- _Page extract_:
↓↓↓

By: Ole Petter Laksforsmo Vindstad, John-André Henden and Rolf Anker Ims // UiT The Arctic University of Norway. Jane Uhd Jepsen // Norwegian Institute for Nature Research
Using models to make predictions is a cornerstone of the scientific method. The accuracy of predictions can be assessed by comparing them to new observations, and when models predict well, we gain confidence that they are good representations of the study system. Prediction is thus essential to the testing of scientific theory.
Predictions can also have great practical value. This is especially true for predictions about the likelihood of future events, i.e., forecasts. The utility of forecasts is often exemplified with meteorology, where the development of accurate short-term weather forecasts has provided society with an indispensable planning tool.
In ecology, the use of forecasts has focused mainly on the response of ecological systems to changes in climate or habitat over timescales of multiple decades. Here, the observations that we need to assess forecast accuracy will only become available in the far future. Hence, the opportunities for model validation are limited. Moreover, there is often a mismatch between the decadal timescale of long-term ecological forecasts and the functioning of management institutions, where planning and actions are typically concerned with periods of days to a few years. For instance, quotas for many harvested populations are set on an annual basis – following annual reproduction cycles – while the abundance of harmful organisms like toxic algae or parasites may fluctuate on even shorter timescales. In such cases, short-term forecasts can be a great aid to planning and decision-making.

↑↑↑

- _Assignment_:
In the text on ecological forecasting, how often are quotas for many harvested populations set? The material that follows is unrelated to the text on ecological forecasting.

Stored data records
↓↓↓

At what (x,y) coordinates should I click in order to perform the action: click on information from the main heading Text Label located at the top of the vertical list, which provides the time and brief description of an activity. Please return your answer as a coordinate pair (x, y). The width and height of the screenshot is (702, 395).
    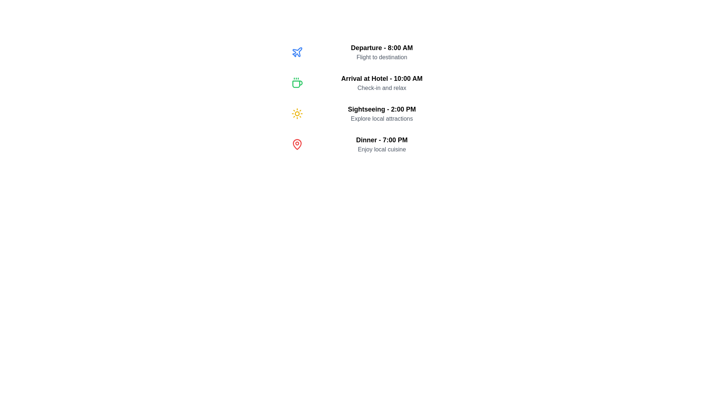
    Looking at the image, I should click on (381, 48).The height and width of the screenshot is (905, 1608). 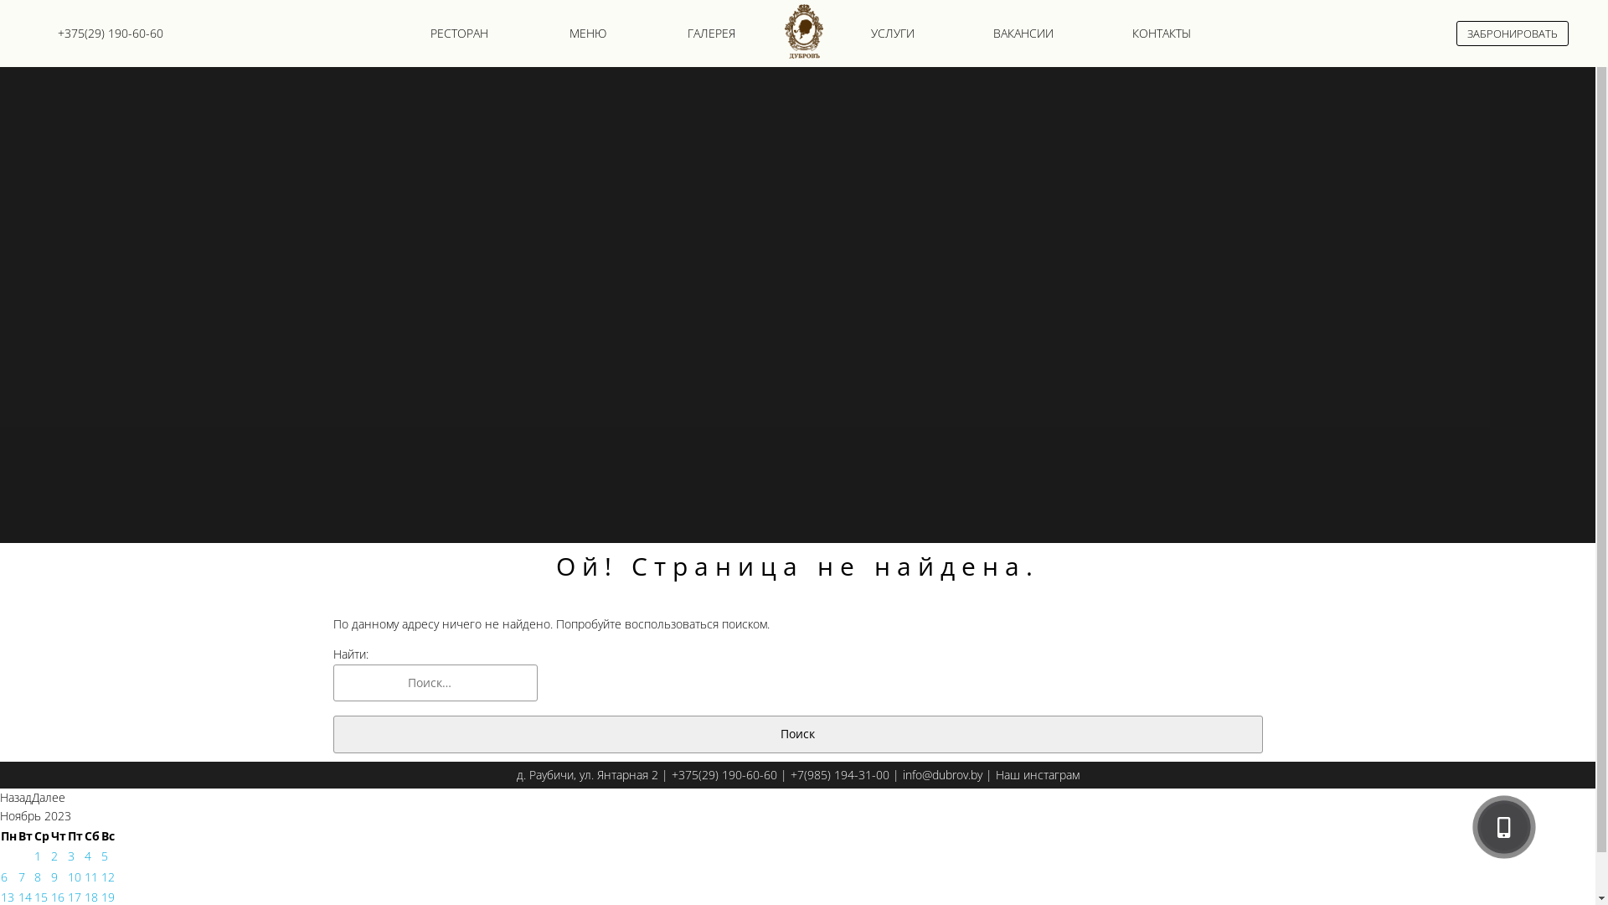 I want to click on '5', so click(x=103, y=855).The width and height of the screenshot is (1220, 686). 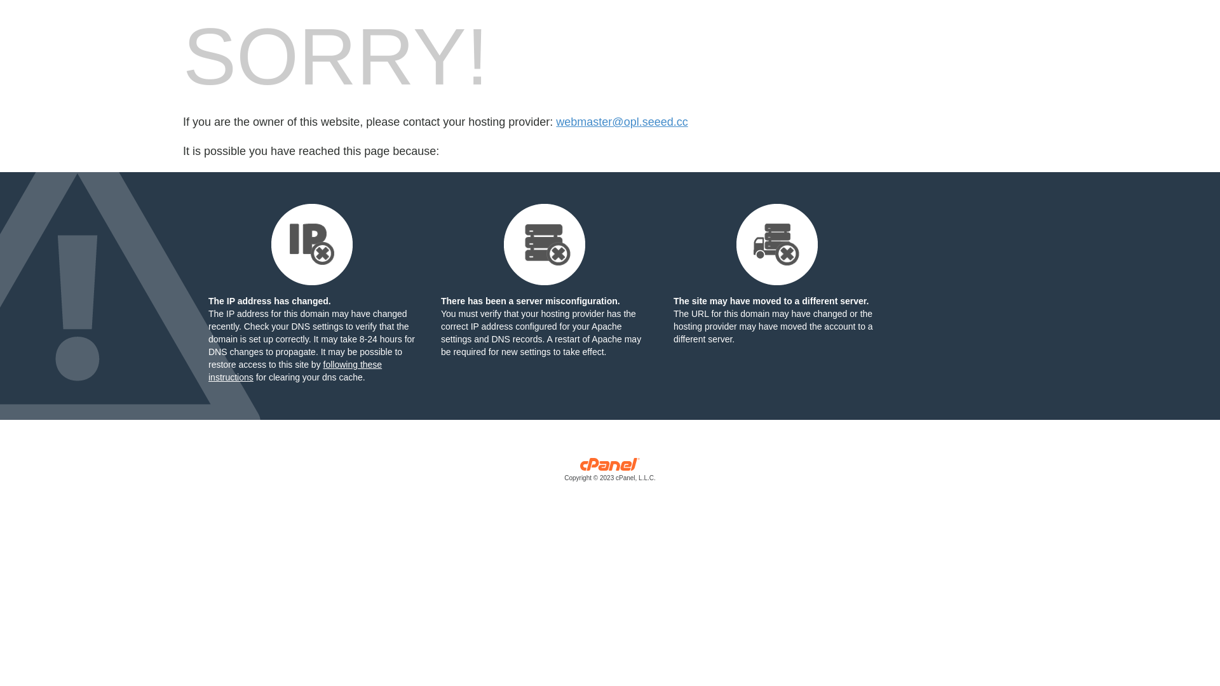 What do you see at coordinates (294, 370) in the screenshot?
I see `'following these instructions'` at bounding box center [294, 370].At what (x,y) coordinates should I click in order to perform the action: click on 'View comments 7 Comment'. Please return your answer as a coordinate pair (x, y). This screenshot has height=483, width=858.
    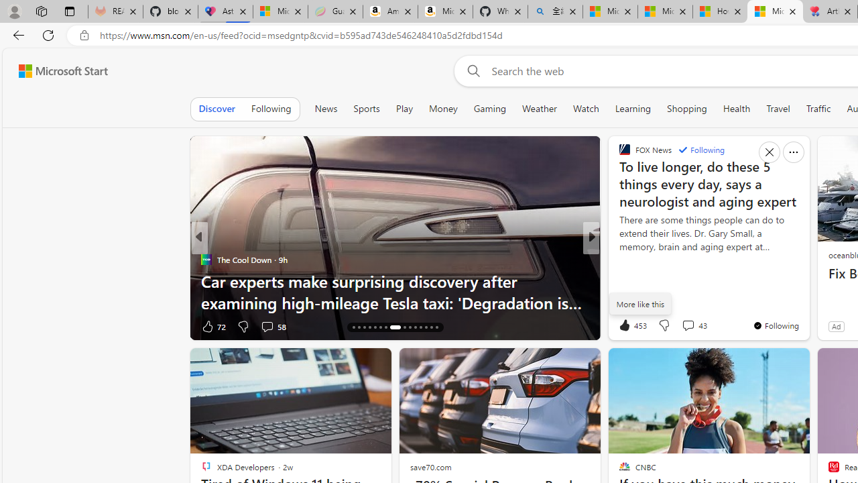
    Looking at the image, I should click on (688, 326).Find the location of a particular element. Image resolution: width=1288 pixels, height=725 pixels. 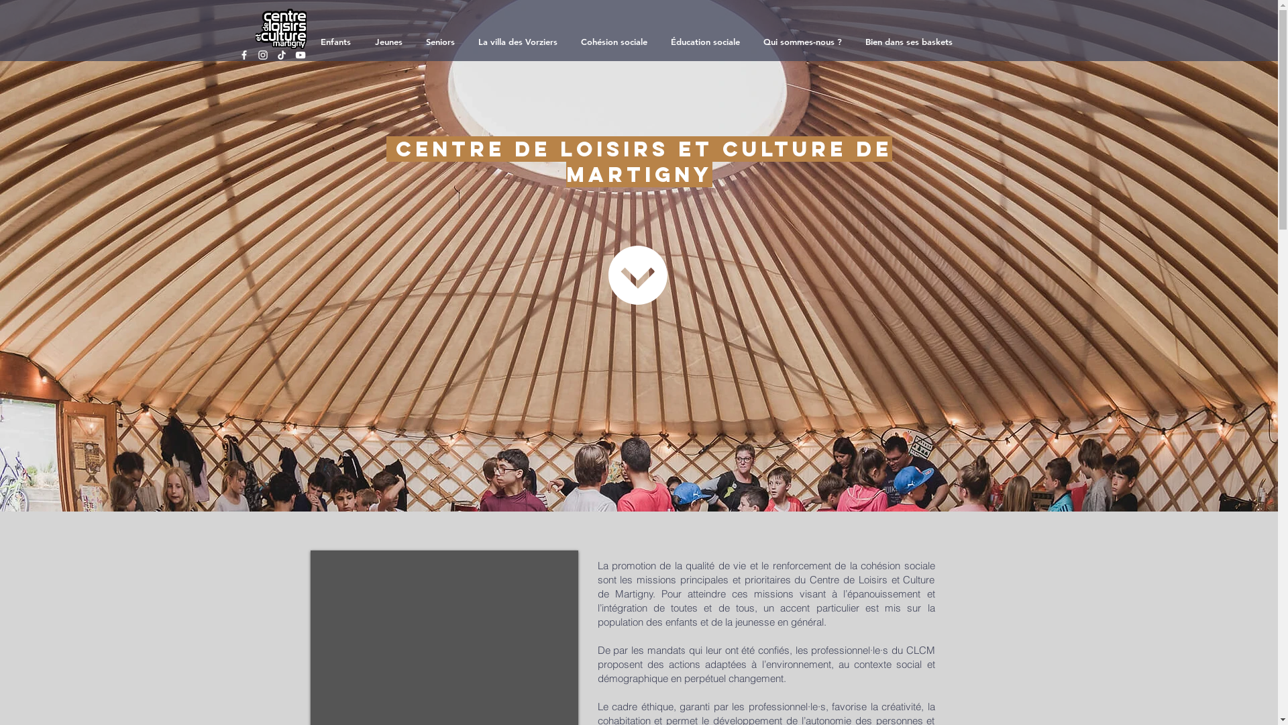

'Bien dans ses baskets' is located at coordinates (911, 40).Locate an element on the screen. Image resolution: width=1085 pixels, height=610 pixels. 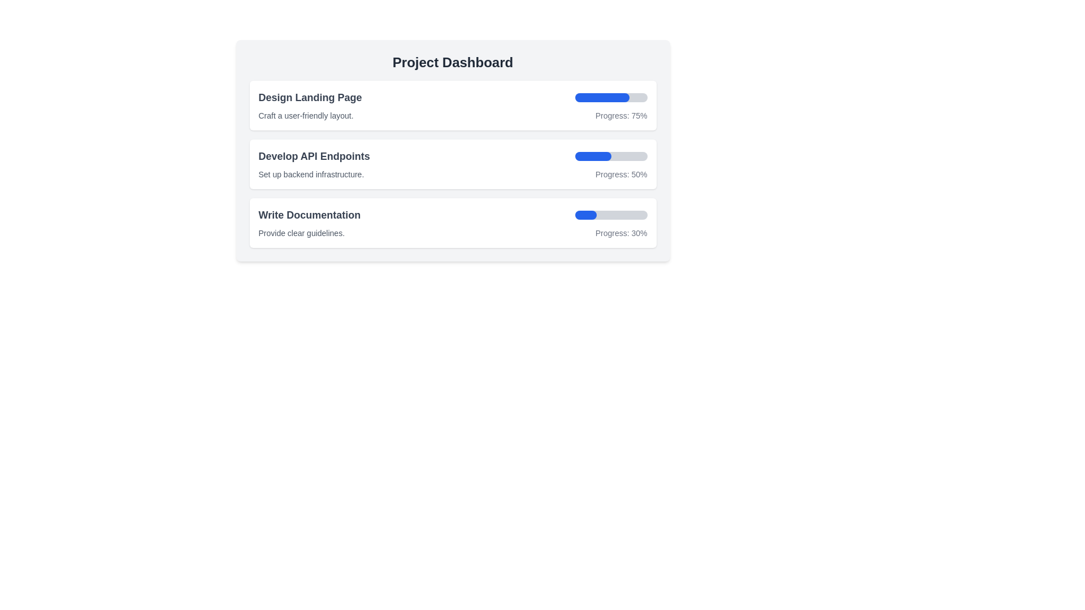
the descriptive text label for the task 'Write Documentation', which is positioned below the title and above the progress bar in the third task box of the 'Project Dashboard' is located at coordinates (301, 232).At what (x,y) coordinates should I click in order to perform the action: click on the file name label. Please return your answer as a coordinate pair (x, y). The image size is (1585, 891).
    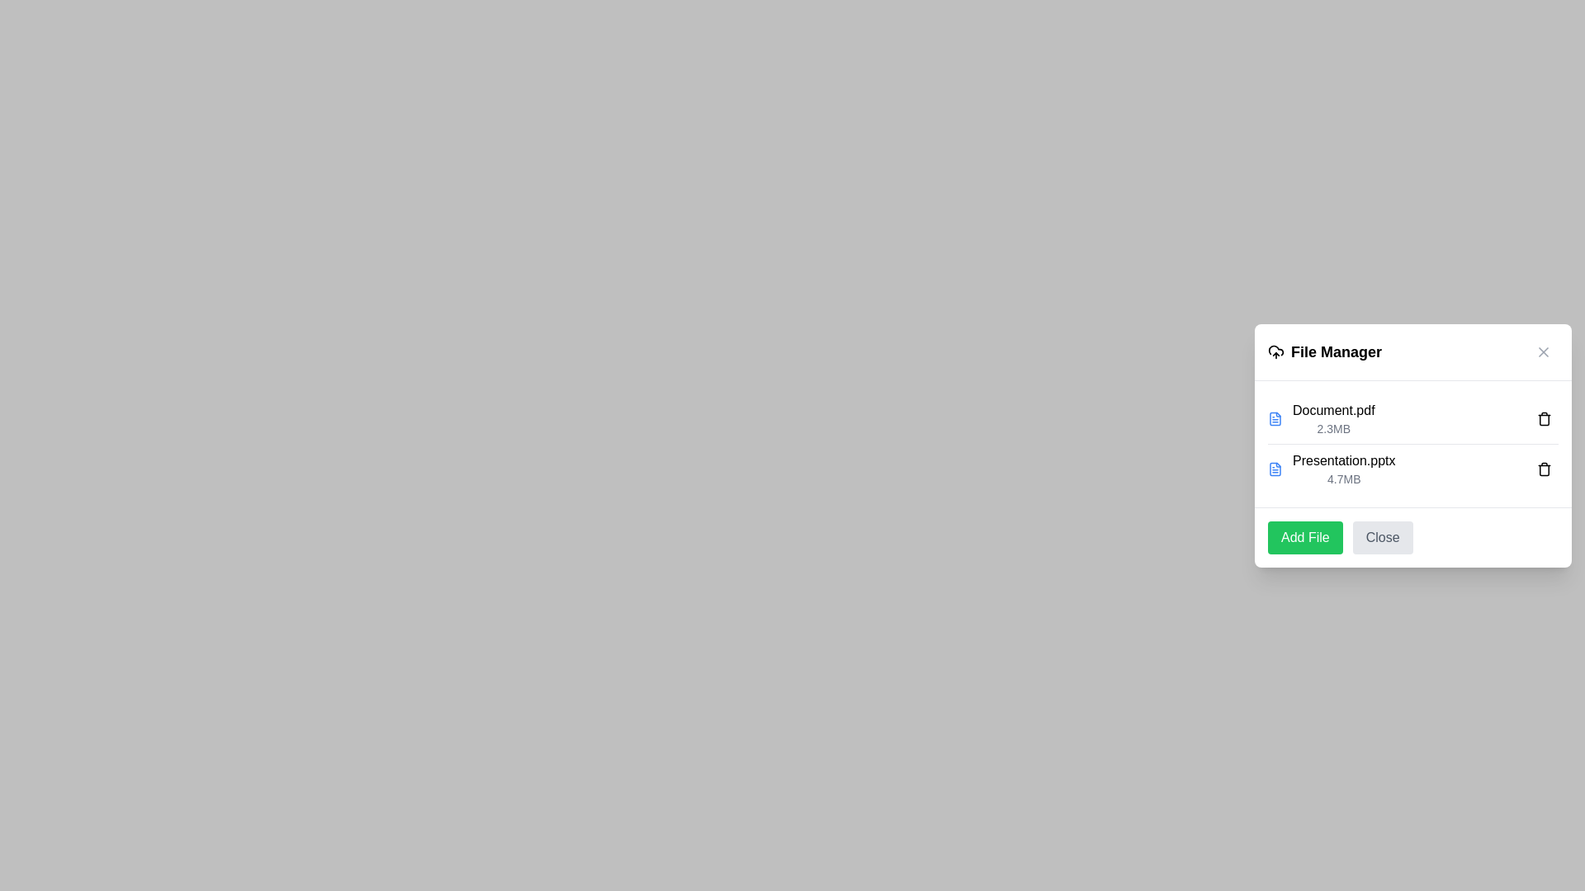
    Looking at the image, I should click on (1333, 409).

↑↑↑

- _Answer section_:
They are set on an annual basis, following annual reproduction cycles.